* **THE PROBLEM**
Reproduce the rows below line for line, with no changes.
— START OF SUPPLIED ENTRIES —
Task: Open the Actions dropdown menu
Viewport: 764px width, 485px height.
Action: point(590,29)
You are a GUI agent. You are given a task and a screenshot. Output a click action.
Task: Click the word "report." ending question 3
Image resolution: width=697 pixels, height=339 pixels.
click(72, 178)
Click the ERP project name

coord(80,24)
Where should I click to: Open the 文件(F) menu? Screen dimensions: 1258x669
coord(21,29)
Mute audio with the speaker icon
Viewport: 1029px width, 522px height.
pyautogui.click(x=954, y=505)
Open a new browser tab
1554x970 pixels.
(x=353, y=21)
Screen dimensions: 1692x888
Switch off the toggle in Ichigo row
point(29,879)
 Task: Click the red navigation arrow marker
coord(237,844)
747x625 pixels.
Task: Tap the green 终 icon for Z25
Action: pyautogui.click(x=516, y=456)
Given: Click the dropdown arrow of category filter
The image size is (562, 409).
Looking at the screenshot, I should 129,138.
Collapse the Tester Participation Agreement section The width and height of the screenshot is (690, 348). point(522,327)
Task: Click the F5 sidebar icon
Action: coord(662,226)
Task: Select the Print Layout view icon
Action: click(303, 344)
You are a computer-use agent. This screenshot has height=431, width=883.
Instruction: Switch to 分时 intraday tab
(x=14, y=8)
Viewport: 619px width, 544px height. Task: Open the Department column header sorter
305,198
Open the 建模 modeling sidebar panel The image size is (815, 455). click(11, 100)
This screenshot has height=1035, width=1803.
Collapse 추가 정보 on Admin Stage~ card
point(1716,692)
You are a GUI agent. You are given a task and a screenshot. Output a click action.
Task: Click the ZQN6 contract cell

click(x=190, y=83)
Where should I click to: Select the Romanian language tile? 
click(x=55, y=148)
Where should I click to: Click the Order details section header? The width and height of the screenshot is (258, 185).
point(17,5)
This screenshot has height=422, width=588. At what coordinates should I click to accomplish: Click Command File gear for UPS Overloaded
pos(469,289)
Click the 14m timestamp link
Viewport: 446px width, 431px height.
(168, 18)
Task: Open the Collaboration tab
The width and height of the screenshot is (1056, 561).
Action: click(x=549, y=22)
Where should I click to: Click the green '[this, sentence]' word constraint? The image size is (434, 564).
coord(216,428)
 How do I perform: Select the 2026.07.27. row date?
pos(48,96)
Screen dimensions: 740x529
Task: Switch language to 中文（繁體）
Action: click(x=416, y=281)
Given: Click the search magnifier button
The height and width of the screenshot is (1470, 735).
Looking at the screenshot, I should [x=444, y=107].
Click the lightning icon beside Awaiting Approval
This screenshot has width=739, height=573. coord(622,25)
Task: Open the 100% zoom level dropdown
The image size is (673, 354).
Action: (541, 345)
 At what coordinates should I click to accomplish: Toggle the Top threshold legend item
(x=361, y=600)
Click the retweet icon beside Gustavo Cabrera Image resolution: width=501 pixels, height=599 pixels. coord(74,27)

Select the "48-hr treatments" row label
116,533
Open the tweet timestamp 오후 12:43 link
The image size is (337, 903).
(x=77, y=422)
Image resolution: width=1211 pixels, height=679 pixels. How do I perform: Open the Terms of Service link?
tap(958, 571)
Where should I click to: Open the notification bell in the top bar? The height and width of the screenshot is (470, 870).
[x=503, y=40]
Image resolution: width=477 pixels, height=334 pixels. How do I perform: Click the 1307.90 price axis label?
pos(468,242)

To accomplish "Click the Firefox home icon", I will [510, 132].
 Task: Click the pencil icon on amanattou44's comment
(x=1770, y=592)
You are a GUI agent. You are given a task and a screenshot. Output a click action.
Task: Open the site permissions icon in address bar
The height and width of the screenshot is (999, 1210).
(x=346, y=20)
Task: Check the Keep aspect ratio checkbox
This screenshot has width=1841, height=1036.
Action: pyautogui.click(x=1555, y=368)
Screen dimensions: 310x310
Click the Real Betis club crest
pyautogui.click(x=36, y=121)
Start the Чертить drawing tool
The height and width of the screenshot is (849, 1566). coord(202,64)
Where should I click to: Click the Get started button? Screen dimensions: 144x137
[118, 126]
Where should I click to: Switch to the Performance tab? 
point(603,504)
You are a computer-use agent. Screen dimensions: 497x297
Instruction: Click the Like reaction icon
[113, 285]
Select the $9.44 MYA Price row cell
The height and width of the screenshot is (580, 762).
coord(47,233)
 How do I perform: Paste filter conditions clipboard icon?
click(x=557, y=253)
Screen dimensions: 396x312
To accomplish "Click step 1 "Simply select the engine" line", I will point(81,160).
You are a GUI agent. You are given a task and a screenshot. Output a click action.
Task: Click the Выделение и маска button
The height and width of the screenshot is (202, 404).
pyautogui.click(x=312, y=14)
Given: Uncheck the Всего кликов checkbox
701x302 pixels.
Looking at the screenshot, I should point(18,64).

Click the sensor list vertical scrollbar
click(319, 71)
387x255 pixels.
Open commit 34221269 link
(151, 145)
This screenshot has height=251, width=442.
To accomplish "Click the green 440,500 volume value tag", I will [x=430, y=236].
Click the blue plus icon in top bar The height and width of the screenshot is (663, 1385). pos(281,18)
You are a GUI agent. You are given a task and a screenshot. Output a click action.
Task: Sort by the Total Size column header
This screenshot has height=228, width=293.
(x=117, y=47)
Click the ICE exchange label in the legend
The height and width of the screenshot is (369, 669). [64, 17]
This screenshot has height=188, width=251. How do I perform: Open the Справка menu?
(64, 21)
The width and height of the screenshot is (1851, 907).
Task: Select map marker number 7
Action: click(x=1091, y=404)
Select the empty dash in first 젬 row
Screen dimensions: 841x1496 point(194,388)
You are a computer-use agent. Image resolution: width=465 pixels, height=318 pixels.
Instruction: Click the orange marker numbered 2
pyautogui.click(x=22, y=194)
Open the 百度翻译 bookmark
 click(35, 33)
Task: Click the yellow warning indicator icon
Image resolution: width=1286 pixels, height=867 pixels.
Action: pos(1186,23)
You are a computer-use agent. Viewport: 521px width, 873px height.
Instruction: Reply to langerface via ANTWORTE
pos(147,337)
— END OF SUPPLIED ENTRIES —
* **THE COMPLETED TASK**
Task: Open the Actions dropdown menu
Viewport: 764px width, 485px height.
Action: point(590,29)
You are a GUI agent. You are given a task and a screenshot. Output a click action.
Task: Click the word "report." ending question 3
Image resolution: width=697 pixels, height=339 pixels.
click(72, 178)
Click the ERP project name

coord(80,24)
Where should I click to: Open the 文件(F) menu? Screen dimensions: 1258x669
coord(21,29)
Mute audio with the speaker icon
Viewport: 1029px width, 522px height.
pyautogui.click(x=954, y=505)
Open a new browser tab
1554x970 pixels.
(x=353, y=21)
Screen dimensions: 1692x888
Switch off the toggle in Ichigo row
point(29,879)
 Task: Click the red navigation arrow marker
coord(237,844)
747x625 pixels.
Task: Tap the green 终 icon for Z25
Action: pyautogui.click(x=516, y=456)
Given: Click the dropdown arrow of category filter
The image size is (562, 409).
Looking at the screenshot, I should 129,138.
Collapse the Tester Participation Agreement section The width and height of the screenshot is (690, 348). point(522,327)
Task: Click the F5 sidebar icon
Action: coord(662,226)
Task: Select the Print Layout view icon
Action: click(303, 344)
You are a computer-use agent. This screenshot has height=431, width=883.
Instruction: Switch to 分时 intraday tab
(x=14, y=8)
Viewport: 619px width, 544px height. Task: Open the Department column header sorter
305,198
Open the 建模 modeling sidebar panel The image size is (815, 455). click(11, 100)
This screenshot has height=1035, width=1803.
Collapse 추가 정보 on Admin Stage~ card
point(1716,692)
You are a GUI agent. You are given a task and a screenshot. Output a click action.
Task: Click the ZQN6 contract cell

click(x=190, y=83)
Where should I click to: Select the Romanian language tile? 
click(x=55, y=148)
Where should I click to: Click the Order details section header? The width and height of the screenshot is (258, 185).
point(17,5)
This screenshot has height=422, width=588. At what coordinates should I click to accomplish: Click Command File gear for UPS Overloaded
pos(469,289)
Click the 14m timestamp link
Viewport: 446px width, 431px height.
(168, 18)
Task: Open the Collaboration tab
The width and height of the screenshot is (1056, 561).
Action: click(x=549, y=22)
Where should I click to: Click the green '[this, sentence]' word constraint? The image size is (434, 564).
coord(216,428)
 How do I perform: Select the 2026.07.27. row date?
pos(48,96)
Screen dimensions: 740x529
Task: Switch language to 中文（繁體）
Action: click(x=416, y=281)
Given: Click the search magnifier button
The height and width of the screenshot is (1470, 735).
Looking at the screenshot, I should [x=444, y=107].
Click the lightning icon beside Awaiting Approval
This screenshot has width=739, height=573. coord(622,25)
Task: Open the 100% zoom level dropdown
The image size is (673, 354).
Action: (541, 345)
 At what coordinates should I click to accomplish: Toggle the Top threshold legend item
(x=361, y=600)
Click the retweet icon beside Gustavo Cabrera Image resolution: width=501 pixels, height=599 pixels. coord(74,27)

Select the "48-hr treatments" row label
116,533
Open the tweet timestamp 오후 12:43 link
The image size is (337, 903).
(x=77, y=422)
Image resolution: width=1211 pixels, height=679 pixels. How do I perform: Open the Terms of Service link?
tap(958, 571)
Where should I click to: Open the notification bell in the top bar? The height and width of the screenshot is (470, 870).
[x=503, y=40]
Image resolution: width=477 pixels, height=334 pixels. How do I perform: Click the 1307.90 price axis label?
pos(468,242)

To accomplish "Click the Firefox home icon", I will [510, 132].
 Task: Click the pencil icon on amanattou44's comment
(x=1770, y=592)
You are a GUI agent. You are given a task and a screenshot. Output a click action.
Task: Open the site permissions icon in address bar
The height and width of the screenshot is (999, 1210).
(x=346, y=20)
Task: Check the Keep aspect ratio checkbox
This screenshot has width=1841, height=1036.
Action: pyautogui.click(x=1555, y=368)
Screen dimensions: 310x310
Click the Real Betis club crest
pyautogui.click(x=36, y=121)
Start the Чертить drawing tool
The height and width of the screenshot is (849, 1566). coord(202,64)
Where should I click to: Click the Get started button? Screen dimensions: 144x137
[118, 126]
Where should I click to: Switch to the Performance tab? 
point(603,504)
You are a computer-use agent. Screen dimensions: 497x297
Instruction: Click the Like reaction icon
[113, 285]
Select the $9.44 MYA Price row cell
The height and width of the screenshot is (580, 762).
coord(47,233)
 How do I perform: Paste filter conditions clipboard icon?
click(x=557, y=253)
Screen dimensions: 396x312
To accomplish "Click step 1 "Simply select the engine" line", I will point(81,160).
You are a GUI agent. You are given a task and a screenshot. Output a click action.
Task: Click the Выделение и маска button
The height and width of the screenshot is (202, 404).
pyautogui.click(x=312, y=14)
Given: Uncheck the Всего кликов checkbox
701x302 pixels.
Looking at the screenshot, I should point(18,64).

Click the sensor list vertical scrollbar
click(319, 71)
387x255 pixels.
Open commit 34221269 link
(151, 145)
This screenshot has height=251, width=442.
To accomplish "Click the green 440,500 volume value tag", I will [x=430, y=236].
Click the blue plus icon in top bar The height and width of the screenshot is (663, 1385). pos(281,18)
You are a GUI agent. You are given a task and a screenshot. Output a click action.
Task: Sort by the Total Size column header
This screenshot has height=228, width=293.
(x=117, y=47)
Click the ICE exchange label in the legend
The height and width of the screenshot is (369, 669). [64, 17]
This screenshot has height=188, width=251. How do I perform: Open the Справка menu?
(64, 21)
The width and height of the screenshot is (1851, 907).
Task: Select map marker number 7
Action: click(x=1091, y=404)
Select the empty dash in first 젬 row
Screen dimensions: 841x1496 point(194,388)
You are a computer-use agent. Image resolution: width=465 pixels, height=318 pixels.
Instruction: Click the orange marker numbered 2
pyautogui.click(x=22, y=194)
Open the 百度翻译 bookmark
 click(35, 33)
Task: Click the yellow warning indicator icon
Image resolution: width=1286 pixels, height=867 pixels.
Action: pos(1186,23)
You are a computer-use agent. Viewport: 521px width, 873px height.
Instruction: Reply to langerface via ANTWORTE
pos(147,337)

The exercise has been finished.